MachineDeployment rollouts

The MachineDeployment controller determines when a rollout is required using a "semantic equality" comparison between current MachineDeployment spec and the corresponding MachineSet spec.

While implementing this proposal we should change the definition of "semantic equality" in order to exclude metadata and fields that should be updated in-place.

On top of that we should also account for the use case where, after deploying the new "semantic equality" rule, there is already one or more MachineSet(s) matching the MachineDeployment. Today in this case Cluster API deterministically picks the oldest of them.

When exploring the solution for this proposal we discovered that the above approach can cause turbulence in the Cluster because it does not take into account to which MachineSets existing Machines belong. As a consequence a Cluster API upgrade could lead to a rollout with Machines moving from a "semantically equal" MachineSet to another, which is an unnecessary operation.

In order to prevent this we are modifying the MachineDeployment controller in order to pick the "semantically equal" MachineSet with more Machines, thus avoiding or minimizing turbulence in the Cluster.

What about the hash label

The MachineDeployment controller relies on a label with a hash value to identify Machines belonging to a MachineSet; also, the hash value is used as suffix for the MachineSet name.

Currently the hash is computed using an algorithm that considers the same set of fields used to determine "semantic equality" between current MachineDeployment spec and the corresponding MachineSet spec.

When exploring the solution for this proposal, we decided above algorithm can be simplified by using a simple random string plus a check that ensures that the random string is not already taken by an existing MachineSet (for this MachineDeployment).

The main benefit of this change is that we are going to decouple "semantic equality" from computing a UID to be used for identifying Machines belonging to a MachineSet.

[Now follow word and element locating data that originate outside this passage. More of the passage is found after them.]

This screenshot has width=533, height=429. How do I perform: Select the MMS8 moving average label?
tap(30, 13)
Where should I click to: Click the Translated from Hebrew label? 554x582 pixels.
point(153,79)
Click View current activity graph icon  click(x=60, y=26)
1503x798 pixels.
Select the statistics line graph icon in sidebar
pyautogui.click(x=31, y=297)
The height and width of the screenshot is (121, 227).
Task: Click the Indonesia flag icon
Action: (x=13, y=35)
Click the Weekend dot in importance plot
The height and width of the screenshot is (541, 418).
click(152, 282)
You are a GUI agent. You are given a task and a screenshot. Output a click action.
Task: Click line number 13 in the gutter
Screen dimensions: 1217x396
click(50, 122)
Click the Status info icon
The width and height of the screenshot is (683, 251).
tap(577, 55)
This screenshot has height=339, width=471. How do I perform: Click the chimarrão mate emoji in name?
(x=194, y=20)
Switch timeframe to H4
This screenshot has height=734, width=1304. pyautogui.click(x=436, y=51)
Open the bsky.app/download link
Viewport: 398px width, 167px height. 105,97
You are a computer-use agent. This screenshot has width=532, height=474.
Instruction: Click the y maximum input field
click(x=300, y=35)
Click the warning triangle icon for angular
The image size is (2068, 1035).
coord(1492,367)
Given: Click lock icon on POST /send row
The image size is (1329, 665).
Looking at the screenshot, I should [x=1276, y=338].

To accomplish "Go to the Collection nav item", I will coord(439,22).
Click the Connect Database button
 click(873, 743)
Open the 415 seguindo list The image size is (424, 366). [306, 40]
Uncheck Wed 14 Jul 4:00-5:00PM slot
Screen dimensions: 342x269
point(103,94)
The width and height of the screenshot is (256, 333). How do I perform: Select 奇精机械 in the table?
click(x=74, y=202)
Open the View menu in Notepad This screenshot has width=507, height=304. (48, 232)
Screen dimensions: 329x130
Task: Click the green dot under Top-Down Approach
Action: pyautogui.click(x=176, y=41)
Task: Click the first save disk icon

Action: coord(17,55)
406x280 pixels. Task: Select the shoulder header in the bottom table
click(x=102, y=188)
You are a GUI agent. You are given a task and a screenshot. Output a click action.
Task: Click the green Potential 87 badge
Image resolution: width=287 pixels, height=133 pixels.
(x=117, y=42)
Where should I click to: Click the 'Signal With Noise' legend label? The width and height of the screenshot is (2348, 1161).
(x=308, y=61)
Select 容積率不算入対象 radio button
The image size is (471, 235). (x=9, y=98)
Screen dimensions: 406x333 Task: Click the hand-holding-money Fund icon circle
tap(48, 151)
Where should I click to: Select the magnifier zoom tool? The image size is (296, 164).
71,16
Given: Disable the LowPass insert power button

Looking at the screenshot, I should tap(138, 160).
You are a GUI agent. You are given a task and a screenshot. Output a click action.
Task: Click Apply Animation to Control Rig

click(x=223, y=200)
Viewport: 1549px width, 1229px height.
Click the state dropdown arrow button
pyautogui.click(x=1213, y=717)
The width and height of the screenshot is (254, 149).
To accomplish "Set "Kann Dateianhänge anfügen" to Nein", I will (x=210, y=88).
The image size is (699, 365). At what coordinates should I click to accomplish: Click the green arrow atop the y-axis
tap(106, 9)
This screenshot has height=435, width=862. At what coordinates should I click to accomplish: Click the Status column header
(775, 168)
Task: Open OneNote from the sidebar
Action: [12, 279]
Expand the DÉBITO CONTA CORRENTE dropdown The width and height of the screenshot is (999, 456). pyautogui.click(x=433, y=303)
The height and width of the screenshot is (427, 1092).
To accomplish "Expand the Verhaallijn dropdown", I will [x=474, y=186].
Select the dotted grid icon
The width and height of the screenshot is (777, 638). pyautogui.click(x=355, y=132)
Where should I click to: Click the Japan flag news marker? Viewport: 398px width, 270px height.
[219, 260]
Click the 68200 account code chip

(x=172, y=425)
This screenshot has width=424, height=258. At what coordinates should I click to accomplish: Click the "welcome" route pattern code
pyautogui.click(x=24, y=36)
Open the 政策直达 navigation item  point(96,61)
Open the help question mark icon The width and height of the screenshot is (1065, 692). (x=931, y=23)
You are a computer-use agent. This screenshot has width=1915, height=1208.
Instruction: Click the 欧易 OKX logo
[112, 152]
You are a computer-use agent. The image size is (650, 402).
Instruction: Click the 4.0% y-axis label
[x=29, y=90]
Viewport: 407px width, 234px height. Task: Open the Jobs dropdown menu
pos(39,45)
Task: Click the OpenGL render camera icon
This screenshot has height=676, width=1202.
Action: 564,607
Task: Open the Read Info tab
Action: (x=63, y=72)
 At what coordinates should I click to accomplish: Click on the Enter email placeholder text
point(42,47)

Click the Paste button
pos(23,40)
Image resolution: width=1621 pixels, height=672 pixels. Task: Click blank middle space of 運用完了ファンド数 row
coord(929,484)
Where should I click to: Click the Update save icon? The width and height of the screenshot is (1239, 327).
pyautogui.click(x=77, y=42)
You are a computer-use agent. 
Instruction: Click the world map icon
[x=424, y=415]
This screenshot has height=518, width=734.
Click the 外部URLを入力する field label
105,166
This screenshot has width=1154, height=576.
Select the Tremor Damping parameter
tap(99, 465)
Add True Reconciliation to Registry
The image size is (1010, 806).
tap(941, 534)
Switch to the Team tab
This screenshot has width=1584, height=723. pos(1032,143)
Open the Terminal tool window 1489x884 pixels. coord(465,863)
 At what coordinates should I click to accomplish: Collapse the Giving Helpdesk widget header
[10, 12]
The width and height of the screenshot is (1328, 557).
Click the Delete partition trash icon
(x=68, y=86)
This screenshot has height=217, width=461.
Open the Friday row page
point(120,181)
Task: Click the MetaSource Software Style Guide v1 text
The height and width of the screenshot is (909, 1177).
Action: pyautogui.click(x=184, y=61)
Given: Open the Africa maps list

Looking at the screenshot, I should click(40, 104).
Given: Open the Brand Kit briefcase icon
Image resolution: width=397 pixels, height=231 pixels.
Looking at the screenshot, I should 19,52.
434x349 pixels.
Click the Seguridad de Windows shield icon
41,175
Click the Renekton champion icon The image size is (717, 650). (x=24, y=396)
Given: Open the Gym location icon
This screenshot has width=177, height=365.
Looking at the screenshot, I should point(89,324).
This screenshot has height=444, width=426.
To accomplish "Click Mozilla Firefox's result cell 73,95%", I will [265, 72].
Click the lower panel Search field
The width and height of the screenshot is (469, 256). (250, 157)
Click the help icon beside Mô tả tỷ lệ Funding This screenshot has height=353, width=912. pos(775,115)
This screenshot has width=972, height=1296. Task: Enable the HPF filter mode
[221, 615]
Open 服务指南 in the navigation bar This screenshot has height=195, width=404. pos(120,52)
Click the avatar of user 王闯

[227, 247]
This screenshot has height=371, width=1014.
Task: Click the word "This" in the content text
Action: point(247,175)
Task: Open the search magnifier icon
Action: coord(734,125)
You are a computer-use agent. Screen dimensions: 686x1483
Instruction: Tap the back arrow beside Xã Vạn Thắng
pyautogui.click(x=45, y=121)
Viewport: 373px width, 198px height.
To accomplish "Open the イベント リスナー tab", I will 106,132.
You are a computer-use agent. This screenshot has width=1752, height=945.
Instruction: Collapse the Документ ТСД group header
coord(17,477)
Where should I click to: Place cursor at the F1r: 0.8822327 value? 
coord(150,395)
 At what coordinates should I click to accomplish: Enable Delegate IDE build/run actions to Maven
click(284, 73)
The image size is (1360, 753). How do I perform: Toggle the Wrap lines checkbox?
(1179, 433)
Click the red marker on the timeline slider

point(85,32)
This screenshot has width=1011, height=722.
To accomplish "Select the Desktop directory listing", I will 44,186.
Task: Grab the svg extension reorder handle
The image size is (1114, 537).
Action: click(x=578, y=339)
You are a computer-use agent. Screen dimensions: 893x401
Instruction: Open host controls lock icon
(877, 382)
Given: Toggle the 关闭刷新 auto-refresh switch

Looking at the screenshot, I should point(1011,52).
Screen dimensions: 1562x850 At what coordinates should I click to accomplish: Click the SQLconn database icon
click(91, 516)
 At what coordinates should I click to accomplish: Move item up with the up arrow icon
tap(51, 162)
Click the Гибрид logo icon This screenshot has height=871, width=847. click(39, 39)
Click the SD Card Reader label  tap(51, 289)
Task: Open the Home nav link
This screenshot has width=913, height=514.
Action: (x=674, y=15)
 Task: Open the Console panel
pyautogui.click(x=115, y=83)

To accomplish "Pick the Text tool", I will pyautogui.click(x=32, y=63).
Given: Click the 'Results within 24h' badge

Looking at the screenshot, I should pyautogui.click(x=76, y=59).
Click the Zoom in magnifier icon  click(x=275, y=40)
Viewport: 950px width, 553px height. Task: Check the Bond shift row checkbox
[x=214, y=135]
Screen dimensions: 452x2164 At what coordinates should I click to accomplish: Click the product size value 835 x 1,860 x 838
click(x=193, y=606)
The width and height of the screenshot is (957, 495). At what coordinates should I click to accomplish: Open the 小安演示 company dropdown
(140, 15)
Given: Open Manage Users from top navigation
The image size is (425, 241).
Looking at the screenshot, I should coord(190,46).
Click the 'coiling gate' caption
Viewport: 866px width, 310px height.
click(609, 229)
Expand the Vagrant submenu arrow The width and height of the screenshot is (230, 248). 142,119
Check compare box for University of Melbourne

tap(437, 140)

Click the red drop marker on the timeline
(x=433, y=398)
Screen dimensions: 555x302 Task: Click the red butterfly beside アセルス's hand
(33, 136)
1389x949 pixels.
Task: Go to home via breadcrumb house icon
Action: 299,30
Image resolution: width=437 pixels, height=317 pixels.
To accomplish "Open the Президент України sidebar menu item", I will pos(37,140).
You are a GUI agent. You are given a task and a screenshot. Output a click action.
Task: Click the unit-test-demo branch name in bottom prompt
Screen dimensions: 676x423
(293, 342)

Thus making the code easier to understand and simplifying future changes on rollout rules.

KCP rollouts

The KCP controller determines when a rollout is required using a "semantic equality" comparison between current KCP object and the corresponding Machine object.

The "semantic equality" implementation is pretty complex, but for the sake of this proposal only a few detail are relevant:

  • Rollout is triggered if a Machine doesn't have all the labels and the annotations in spec.machineTemplate.Metadata.
  • Rollout is triggered if the KubeadmConfig linked to a Machine doesn't have all the labels and the annotations in spec.machineTemplate.Metadata.

While implementing this proposal, above rule should be dropped, and replaced by in-place update of label & annotations. Please also note that the current rule does not detect when a label/annotation is removed from spec.machineTemplate.Metadata and thus users are required to remove labels/annotation manually; this is considered a bug and the new implementation should account for this use case.

Also, according to the current "semantic equality" rules, changes to nodeDrainTimeout, nodeVolumeDetachTimeout, nodeDeletionTimeout are applied only to new machines (they don't trigger rollout). While implementing this proposal, we should make sure that those changes are propagated to existing machines, without triggering rollout.

Avoiding conflicts with other components

While doing in-place propagation, and thus continuously reconciling info from a Kubernetes object to another we are also reconciling values in a map, like e.g. Labels or Annotations.

This creates some challenges. Assume that:

We want to reconcile following labels form MachineDeployment to Machine:

labels:
  a: a 
  b: b

After the first reconciliation, the Machine gets above labels. Now assume that we remove label b from the MachineDeployment; The expected set of labels is

labels:
  a: a 

But the machine still has the label b, and the controller cannot remove it, because at this stage there is not a clear signal allowing to detect if this label has been applied by Cluster API or by the user or another controllers.

In order to manage properly this use case, that is co-authored maps, the solution available in API server is to use Server Side Apply patches.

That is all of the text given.